Output the lines of the records below from the line containing "Image resolution: width=1481" through the line containing "tap(26, 585)", inclusive, reproduced verbatim and with nothing else.

■ **DATASET RECORDS**
━━━━━━━━━━━━━━━━━━━━

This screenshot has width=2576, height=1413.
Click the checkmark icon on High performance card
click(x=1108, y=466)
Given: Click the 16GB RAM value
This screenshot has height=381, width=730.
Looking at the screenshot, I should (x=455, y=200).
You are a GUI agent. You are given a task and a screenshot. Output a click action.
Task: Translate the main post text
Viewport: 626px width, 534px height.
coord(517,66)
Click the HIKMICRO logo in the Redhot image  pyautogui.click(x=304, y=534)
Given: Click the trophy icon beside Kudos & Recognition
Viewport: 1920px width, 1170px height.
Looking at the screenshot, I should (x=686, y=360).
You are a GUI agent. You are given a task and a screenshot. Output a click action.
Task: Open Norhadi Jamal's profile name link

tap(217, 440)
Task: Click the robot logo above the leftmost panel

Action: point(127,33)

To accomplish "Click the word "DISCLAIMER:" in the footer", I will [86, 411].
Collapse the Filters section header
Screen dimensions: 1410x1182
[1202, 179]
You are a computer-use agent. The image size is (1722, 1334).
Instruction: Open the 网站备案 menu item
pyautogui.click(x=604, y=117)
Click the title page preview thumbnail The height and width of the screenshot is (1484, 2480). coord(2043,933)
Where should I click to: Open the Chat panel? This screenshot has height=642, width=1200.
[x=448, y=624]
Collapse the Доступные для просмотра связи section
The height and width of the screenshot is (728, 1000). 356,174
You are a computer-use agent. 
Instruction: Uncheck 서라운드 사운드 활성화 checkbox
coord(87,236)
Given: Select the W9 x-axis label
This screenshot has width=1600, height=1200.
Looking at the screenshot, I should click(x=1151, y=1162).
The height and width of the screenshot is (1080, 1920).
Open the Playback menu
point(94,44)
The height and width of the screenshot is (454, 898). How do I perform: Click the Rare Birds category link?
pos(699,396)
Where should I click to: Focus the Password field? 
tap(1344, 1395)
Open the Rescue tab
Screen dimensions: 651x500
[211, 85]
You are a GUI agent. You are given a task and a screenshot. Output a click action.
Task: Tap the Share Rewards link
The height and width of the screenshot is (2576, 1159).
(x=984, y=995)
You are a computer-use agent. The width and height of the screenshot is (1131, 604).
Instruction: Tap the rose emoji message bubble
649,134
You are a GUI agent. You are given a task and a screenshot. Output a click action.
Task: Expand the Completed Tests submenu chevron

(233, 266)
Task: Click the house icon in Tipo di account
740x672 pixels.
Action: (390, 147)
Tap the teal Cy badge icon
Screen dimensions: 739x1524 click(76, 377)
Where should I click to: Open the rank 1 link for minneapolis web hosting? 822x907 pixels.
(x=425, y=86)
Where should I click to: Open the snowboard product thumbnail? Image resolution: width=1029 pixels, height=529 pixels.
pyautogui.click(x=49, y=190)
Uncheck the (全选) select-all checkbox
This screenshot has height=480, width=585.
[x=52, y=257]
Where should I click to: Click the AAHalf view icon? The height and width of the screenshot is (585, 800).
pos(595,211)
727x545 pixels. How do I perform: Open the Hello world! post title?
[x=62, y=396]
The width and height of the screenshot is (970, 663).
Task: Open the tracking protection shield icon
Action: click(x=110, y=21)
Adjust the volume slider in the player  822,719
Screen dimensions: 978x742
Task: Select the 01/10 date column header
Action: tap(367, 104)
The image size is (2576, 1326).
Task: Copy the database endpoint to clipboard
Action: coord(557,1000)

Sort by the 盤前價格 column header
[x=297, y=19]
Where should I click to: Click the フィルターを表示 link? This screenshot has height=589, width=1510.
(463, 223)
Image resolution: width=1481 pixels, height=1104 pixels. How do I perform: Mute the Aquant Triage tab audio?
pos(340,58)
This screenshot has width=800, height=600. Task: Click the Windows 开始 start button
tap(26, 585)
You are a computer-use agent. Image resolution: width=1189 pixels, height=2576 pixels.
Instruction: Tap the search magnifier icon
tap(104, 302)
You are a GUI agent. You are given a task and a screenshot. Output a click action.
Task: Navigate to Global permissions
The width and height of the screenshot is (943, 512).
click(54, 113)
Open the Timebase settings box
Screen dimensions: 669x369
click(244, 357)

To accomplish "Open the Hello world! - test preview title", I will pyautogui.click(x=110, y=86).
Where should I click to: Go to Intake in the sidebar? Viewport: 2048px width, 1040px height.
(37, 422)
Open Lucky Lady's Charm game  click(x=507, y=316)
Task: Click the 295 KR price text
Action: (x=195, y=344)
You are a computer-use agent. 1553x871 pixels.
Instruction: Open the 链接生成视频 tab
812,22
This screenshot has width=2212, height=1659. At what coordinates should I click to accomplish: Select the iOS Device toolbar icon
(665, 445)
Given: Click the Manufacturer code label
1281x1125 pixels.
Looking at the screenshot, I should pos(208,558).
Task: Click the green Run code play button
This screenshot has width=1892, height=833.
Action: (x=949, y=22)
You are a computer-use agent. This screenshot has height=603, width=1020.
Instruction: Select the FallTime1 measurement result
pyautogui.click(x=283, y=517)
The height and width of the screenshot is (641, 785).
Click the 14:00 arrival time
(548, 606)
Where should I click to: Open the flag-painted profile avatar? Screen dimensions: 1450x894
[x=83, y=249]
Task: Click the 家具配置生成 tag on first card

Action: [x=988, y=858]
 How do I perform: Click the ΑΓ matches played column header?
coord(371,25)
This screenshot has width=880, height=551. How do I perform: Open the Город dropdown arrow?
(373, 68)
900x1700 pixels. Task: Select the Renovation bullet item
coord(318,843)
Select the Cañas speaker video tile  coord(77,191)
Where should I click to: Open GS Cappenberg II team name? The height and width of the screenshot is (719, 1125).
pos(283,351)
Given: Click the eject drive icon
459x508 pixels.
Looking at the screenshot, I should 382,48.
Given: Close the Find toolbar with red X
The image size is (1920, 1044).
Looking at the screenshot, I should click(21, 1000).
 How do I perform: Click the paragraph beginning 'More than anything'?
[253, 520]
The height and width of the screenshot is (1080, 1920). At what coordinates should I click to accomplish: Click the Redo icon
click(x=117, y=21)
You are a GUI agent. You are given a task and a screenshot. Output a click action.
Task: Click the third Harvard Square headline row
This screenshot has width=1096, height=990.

━━━━━━━━━━━━━━━━━━━━

■ **RESULT**
Image resolution: width=1481 pixels, height=1104 pixels. How do I perform: Mute the Aquant Triage tab audio?
pos(340,58)
This screenshot has width=800, height=600. Task: Click the Windows 开始 start button
tap(26, 585)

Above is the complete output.